* _INPUT DATA_:

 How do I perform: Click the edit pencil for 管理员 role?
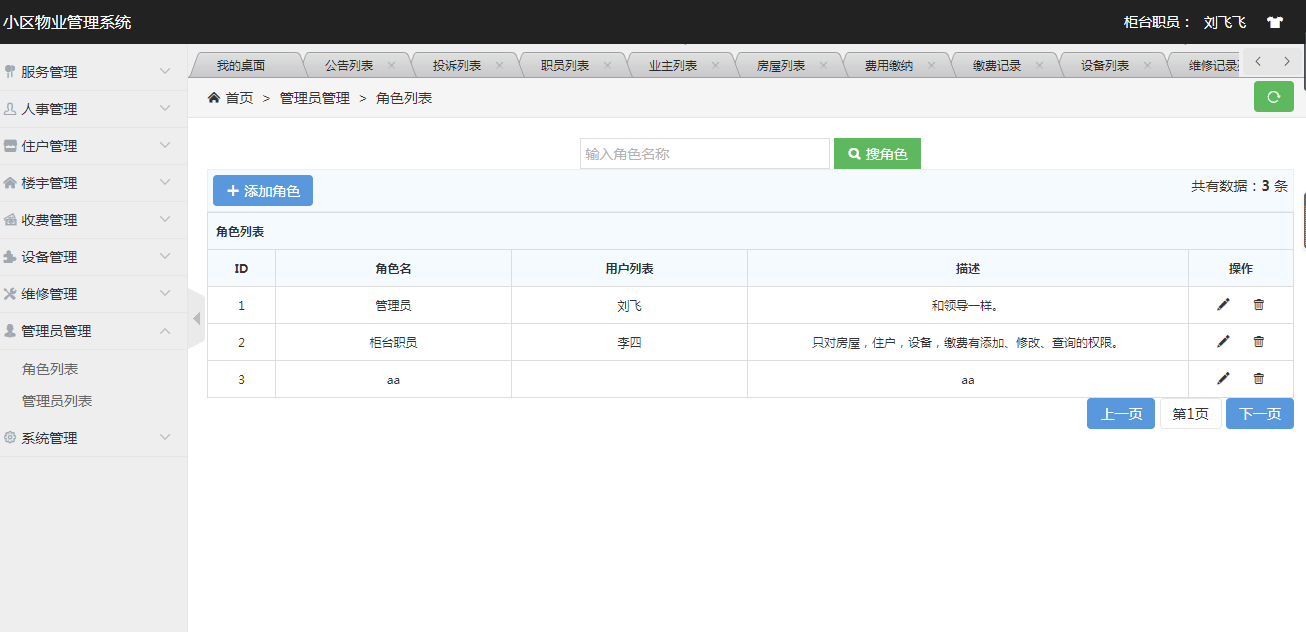1223,305
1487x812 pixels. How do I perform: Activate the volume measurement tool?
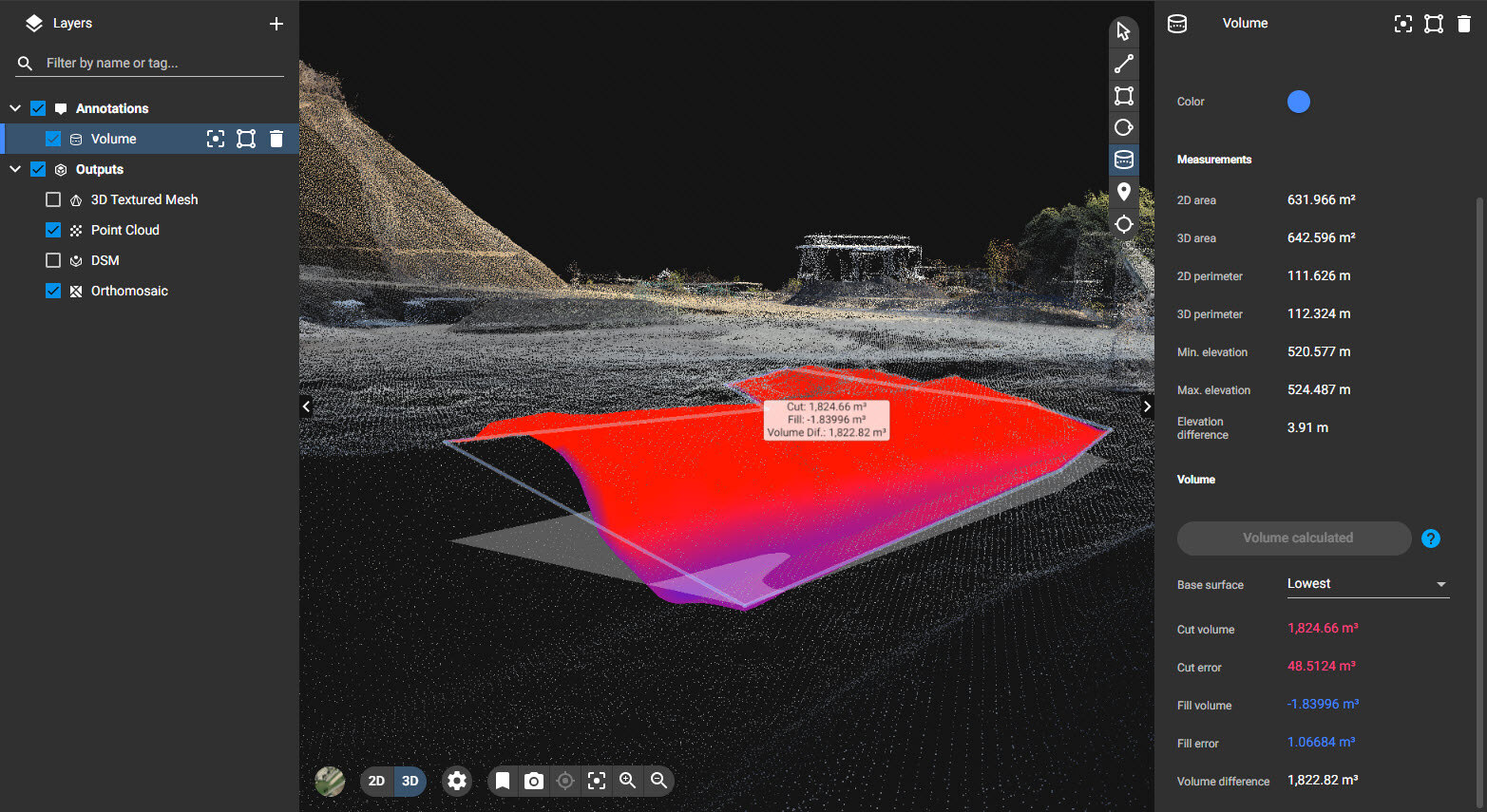coord(1124,160)
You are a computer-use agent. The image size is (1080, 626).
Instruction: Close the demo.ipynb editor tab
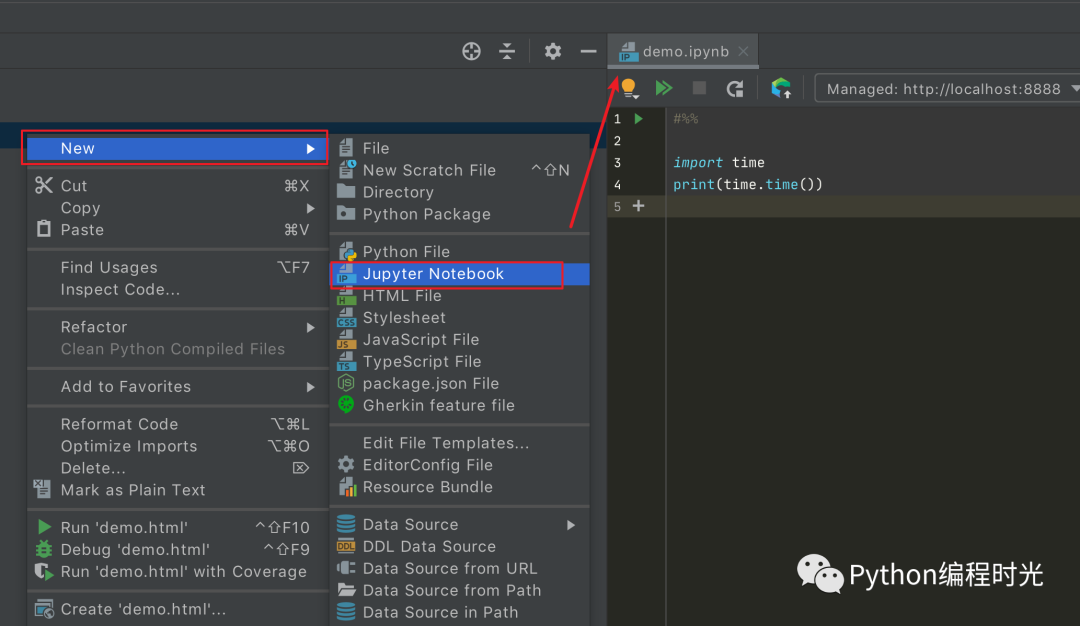click(x=743, y=51)
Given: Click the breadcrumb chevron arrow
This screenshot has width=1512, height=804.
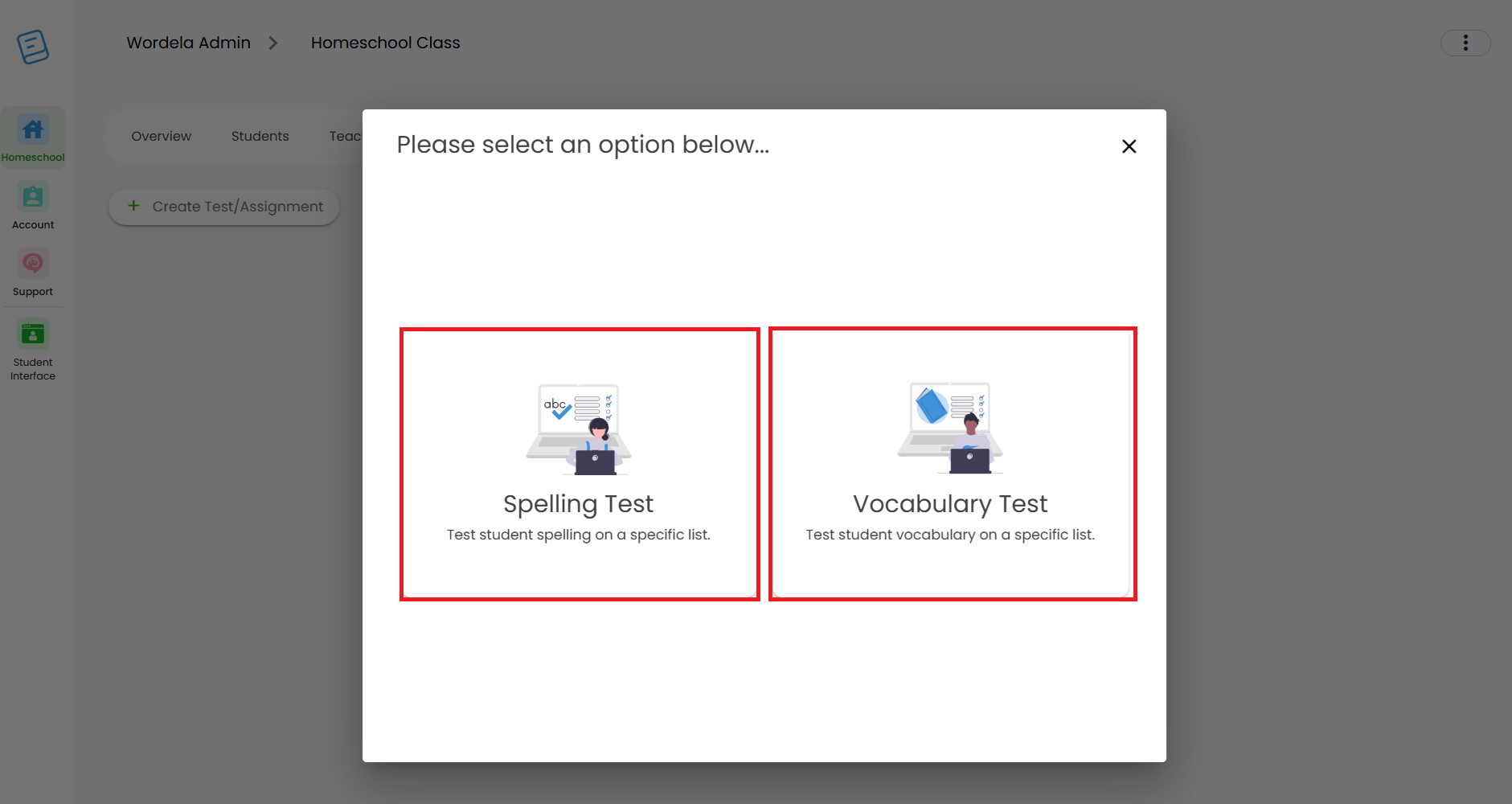Looking at the screenshot, I should pyautogui.click(x=273, y=43).
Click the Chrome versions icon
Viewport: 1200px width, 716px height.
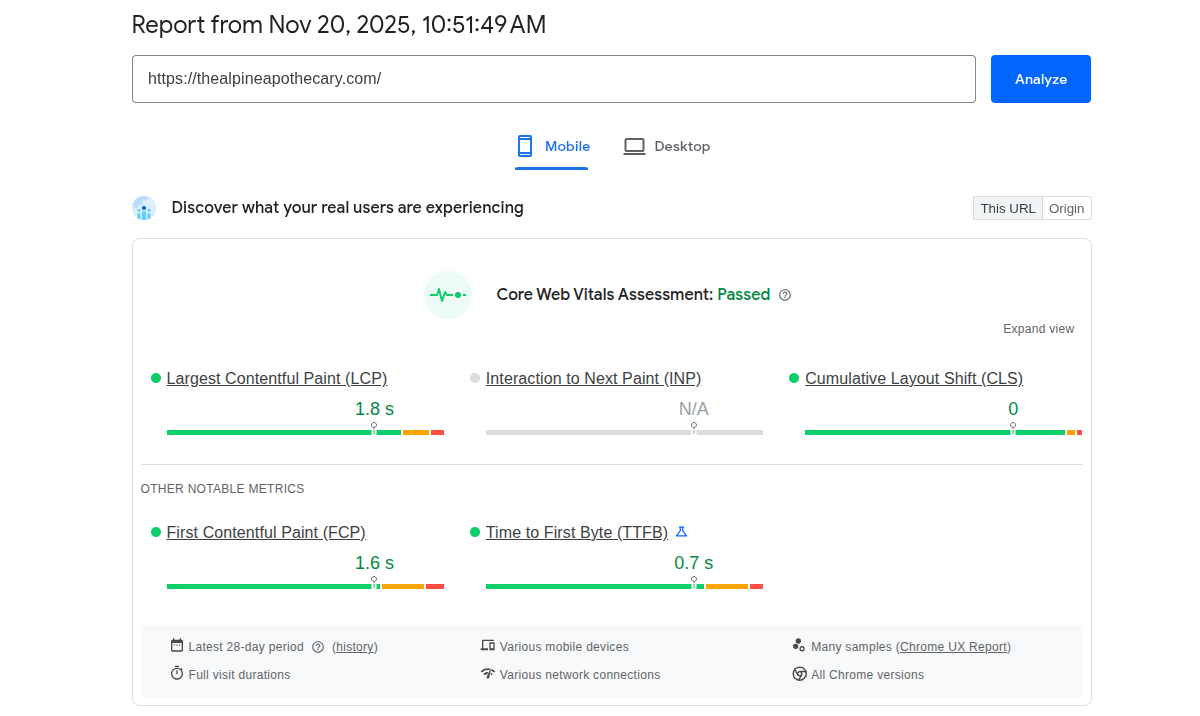click(799, 674)
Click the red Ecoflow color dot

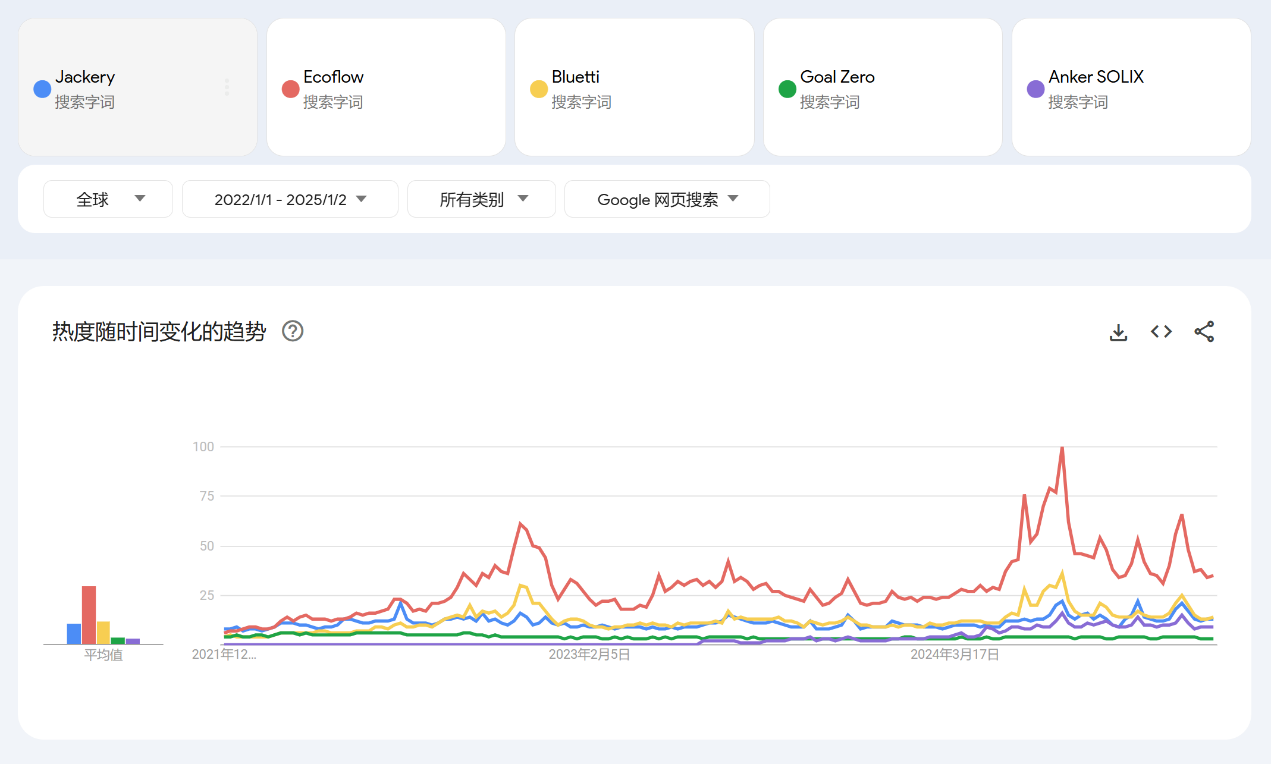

* _EXERCISE DETAILS_:
The lines to be transcribed are those from the first line of the data above through the line holding "Given: Click the breadcrumb chevron arrow", inclusive; copy them exactly and only, leaving out the pictures.

* _YOUR SOLUTION_:
 How do I perform: Click the edit pencil for 管理员 role?
1223,305
1487x812 pixels. How do I perform: Activate the volume measurement tool?
coord(1124,160)
You are a computer-use agent. The image size is (1080, 626).
Instruction: Close the demo.ipynb editor tab
click(x=743, y=51)
Given: Click the breadcrumb chevron arrow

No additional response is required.